Find the time taken finish Processing of given processes
Last Updated :
29 Jun, 2022
Given N processes and two arrays, arr1[] and arr2[] of size N each. arr1[] contains time spent by any process in critical section and arr2[] denotes time taken by a process to complete processing after coming out of the critical section. The task is to find the time taken by all the processes to complete their processing (both in critical section and out of critical section) if processed in any order.
Note: No two processes can be using the critical section at the same instant of time but more than one process can be processed at the same instant of time outside the critical section.
Examples:
Input: N = 3, arr1[] = {1, 4, 3}, arr2[] = {2, 3, 1}
Output: 9
Explanation:
The 1st process: enters in critical section at time 0.
So after 1 unit time it completes critical section task and takes 2 more unit outside critical section.
So the total time after which 1st process is finished is 3 units.

* DATASET EXTRACT
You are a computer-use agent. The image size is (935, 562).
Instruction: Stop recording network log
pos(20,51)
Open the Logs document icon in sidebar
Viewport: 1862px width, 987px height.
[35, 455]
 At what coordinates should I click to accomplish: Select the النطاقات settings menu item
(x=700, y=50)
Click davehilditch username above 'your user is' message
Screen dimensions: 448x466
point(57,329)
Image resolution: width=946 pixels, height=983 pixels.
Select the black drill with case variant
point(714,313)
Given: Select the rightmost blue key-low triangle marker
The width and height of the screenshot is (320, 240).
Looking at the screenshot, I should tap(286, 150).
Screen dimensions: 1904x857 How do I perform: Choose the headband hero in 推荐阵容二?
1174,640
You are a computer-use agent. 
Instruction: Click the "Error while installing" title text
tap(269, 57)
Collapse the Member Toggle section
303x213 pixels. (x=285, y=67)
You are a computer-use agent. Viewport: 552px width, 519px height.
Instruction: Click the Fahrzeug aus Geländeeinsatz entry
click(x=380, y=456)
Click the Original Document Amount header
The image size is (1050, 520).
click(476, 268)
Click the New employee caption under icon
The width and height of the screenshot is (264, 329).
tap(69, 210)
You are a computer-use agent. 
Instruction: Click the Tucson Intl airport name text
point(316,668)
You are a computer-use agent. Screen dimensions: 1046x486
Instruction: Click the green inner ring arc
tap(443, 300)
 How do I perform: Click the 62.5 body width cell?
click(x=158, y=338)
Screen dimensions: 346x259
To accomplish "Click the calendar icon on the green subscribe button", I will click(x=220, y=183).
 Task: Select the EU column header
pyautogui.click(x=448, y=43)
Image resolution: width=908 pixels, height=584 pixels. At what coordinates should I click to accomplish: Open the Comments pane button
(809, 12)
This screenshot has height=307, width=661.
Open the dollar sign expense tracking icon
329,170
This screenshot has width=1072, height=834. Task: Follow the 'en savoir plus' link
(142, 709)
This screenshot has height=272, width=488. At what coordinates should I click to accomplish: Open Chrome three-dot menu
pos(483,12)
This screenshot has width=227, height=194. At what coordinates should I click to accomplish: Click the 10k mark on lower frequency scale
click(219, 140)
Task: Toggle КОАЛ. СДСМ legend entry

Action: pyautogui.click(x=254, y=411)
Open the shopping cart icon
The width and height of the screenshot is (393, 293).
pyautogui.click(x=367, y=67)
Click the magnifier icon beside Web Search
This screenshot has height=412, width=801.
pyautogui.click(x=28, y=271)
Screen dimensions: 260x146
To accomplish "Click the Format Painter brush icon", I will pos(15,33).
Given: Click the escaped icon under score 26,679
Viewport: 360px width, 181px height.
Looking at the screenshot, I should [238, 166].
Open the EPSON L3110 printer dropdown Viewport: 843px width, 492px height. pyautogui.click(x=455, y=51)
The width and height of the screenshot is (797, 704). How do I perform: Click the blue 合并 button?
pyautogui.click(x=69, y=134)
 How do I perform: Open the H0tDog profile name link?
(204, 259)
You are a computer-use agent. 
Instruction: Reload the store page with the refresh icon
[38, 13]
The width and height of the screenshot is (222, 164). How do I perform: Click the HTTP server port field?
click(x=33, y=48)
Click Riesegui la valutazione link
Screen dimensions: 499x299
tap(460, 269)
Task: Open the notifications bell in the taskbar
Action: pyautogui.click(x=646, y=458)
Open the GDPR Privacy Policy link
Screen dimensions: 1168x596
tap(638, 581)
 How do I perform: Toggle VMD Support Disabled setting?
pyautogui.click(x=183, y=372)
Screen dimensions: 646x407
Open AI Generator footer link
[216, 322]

* WORK TO DO
(a) From the process-timing problem, set down the passage starting with "Find the time taken finish" and going on through "outside the critical section.".
(b) For each statement below, say yes or no according to the process-timing problem, and quote the words that decide it.
(i) More than one process can be processed outside the critical section at the same instant.
(ii) arr2[] holds the time each process spends in the critical section.
(iii) In the worked input, the first process is finished after 3 units.

* TASK-BY-TASK SOLUTIONS
(a)
Find the time taken finish Processing of given processes
Last Updated :
29 Jun, 2022
Given N processes and two arrays, arr1[] and arr2[] of size N each. arr1[] contains time spent by any process in critical section and arr2[] denotes time taken by a process to complete processing after coming out of the critical section. The task is to find the time taken by all the processes to complete their processing (both in critical section and out of critical section) if processed in any order.
Note: No two processes can be using the critical section at the same instant of time but more than one process can be processed at the same instant of time outside the critical section.

(b)
(i) Yes: "more than one process can be processed at the same instant of time outside the critical section."
(ii) No: "arr2[] denotes time taken by a process to complete processing after coming out of the critical section."
(iii) Yes: "So the total time after which 1st process is finished is 3 units."